┌────────
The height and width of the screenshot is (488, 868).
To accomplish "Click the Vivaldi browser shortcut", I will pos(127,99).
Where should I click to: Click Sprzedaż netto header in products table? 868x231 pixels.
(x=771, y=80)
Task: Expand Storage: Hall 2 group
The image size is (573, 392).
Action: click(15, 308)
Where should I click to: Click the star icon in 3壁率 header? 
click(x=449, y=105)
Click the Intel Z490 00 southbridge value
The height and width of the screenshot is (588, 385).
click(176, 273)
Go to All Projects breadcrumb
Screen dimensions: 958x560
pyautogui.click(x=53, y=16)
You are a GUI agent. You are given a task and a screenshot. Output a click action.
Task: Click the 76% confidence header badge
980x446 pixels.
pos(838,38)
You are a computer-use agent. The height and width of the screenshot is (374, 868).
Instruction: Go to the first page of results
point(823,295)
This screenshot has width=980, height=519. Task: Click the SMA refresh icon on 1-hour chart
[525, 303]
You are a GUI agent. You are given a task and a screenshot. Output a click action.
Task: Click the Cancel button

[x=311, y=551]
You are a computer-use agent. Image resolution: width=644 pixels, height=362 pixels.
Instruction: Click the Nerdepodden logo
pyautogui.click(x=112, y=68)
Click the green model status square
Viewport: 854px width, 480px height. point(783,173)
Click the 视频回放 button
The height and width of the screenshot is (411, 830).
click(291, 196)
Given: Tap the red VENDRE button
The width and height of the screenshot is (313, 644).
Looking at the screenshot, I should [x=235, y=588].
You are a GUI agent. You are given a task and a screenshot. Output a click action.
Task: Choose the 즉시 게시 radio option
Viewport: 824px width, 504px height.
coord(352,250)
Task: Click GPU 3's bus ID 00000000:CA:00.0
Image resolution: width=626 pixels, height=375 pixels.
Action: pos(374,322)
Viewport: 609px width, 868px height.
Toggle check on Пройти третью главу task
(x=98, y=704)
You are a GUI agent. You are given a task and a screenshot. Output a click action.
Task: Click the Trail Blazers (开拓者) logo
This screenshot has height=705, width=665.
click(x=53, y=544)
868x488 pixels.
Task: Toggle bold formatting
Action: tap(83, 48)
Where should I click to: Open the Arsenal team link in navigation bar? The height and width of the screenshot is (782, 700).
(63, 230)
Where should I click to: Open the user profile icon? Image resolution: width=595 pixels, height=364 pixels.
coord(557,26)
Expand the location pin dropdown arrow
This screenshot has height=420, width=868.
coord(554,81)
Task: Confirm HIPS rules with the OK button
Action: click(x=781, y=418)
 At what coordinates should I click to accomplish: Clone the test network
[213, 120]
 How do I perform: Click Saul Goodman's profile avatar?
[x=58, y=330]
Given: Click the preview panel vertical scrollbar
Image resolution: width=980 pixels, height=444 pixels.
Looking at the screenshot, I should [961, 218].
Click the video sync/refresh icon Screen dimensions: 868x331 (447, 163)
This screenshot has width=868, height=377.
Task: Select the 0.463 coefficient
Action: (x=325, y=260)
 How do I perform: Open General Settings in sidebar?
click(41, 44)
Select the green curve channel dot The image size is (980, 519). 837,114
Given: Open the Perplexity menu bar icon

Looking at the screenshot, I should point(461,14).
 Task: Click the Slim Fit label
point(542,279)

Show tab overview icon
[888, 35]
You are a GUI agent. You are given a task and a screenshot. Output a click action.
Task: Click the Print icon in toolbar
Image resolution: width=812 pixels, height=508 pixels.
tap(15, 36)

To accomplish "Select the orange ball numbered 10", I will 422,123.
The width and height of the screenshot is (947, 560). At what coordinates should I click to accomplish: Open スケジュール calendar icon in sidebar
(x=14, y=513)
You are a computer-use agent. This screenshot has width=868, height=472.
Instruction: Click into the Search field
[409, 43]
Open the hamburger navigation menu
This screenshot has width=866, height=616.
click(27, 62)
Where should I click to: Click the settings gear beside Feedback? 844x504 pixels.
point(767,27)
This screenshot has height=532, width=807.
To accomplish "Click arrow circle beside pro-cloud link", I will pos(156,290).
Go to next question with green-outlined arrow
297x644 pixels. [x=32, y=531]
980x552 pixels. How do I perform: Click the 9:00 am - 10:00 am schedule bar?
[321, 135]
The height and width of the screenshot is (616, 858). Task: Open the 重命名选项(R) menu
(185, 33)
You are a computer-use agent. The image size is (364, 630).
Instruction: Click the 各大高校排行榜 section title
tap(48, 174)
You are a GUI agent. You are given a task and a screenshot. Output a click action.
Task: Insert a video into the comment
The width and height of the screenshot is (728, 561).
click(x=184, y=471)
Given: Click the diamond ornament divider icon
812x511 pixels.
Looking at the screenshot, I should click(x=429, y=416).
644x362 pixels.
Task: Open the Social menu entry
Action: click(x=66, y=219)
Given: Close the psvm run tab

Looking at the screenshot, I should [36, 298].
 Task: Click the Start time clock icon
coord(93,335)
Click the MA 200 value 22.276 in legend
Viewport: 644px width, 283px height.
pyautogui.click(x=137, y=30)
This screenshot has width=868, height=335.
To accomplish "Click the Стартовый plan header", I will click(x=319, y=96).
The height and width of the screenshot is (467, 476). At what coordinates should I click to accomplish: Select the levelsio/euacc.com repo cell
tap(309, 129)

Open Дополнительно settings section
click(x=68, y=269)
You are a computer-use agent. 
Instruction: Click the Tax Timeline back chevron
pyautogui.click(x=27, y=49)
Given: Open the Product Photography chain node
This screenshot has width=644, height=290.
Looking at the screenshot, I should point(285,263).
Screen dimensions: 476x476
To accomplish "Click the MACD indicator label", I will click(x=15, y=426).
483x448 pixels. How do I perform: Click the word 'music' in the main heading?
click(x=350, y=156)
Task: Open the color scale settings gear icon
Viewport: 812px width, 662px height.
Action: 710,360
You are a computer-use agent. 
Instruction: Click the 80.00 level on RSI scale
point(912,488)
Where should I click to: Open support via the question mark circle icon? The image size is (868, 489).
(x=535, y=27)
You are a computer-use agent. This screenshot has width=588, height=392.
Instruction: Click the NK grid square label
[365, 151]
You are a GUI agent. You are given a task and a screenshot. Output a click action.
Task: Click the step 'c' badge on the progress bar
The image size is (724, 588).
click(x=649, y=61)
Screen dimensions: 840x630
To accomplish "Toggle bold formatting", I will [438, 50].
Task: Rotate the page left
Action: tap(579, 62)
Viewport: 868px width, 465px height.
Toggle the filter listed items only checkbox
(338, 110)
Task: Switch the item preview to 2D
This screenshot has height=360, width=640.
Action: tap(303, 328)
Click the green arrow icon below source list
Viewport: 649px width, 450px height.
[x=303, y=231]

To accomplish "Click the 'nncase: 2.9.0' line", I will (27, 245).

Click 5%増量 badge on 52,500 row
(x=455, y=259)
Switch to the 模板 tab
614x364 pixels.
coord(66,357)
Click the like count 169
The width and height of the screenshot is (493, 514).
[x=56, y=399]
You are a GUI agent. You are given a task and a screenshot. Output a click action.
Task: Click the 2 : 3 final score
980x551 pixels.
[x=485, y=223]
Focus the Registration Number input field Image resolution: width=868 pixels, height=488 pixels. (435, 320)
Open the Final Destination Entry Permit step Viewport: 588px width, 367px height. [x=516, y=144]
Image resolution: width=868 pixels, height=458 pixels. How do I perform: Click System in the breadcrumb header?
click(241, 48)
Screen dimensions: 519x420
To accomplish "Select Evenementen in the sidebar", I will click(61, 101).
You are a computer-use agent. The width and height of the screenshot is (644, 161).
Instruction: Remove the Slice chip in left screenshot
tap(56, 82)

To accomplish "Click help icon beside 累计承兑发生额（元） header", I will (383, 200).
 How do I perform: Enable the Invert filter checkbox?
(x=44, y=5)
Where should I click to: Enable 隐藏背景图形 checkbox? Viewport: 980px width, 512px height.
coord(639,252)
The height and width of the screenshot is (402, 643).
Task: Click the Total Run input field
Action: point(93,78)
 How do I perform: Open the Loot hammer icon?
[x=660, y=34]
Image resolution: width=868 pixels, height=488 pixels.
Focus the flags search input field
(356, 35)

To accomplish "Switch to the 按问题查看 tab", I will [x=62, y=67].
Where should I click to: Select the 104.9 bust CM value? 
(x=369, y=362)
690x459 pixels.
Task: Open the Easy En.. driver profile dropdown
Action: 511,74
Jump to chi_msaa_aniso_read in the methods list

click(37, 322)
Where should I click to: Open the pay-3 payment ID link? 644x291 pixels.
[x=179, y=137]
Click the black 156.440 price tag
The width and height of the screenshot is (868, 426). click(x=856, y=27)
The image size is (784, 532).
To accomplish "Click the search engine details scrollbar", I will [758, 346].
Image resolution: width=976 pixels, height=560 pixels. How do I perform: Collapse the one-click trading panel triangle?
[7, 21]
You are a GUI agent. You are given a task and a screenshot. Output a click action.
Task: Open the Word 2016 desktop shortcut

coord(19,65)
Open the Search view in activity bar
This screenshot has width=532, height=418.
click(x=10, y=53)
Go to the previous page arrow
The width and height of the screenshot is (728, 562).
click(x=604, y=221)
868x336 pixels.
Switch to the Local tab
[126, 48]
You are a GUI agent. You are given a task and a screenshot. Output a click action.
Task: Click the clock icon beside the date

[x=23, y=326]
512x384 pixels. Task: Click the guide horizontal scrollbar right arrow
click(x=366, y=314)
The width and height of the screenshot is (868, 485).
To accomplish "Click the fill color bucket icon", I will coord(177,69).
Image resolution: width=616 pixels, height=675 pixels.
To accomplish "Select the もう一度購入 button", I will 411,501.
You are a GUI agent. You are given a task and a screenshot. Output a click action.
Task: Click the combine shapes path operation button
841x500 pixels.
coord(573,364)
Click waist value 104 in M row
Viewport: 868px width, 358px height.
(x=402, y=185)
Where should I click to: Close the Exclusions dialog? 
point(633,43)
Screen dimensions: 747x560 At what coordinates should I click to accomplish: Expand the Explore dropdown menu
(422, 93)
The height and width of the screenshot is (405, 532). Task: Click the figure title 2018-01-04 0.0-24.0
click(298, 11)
└────────
● What the exercise asks: Set aside each line above that includes the string "color" and report it.

● Response to the task:
Task: Open the color scale settings gear icon
To accomplish "Click the fill color bucket icon", I will coord(177,69).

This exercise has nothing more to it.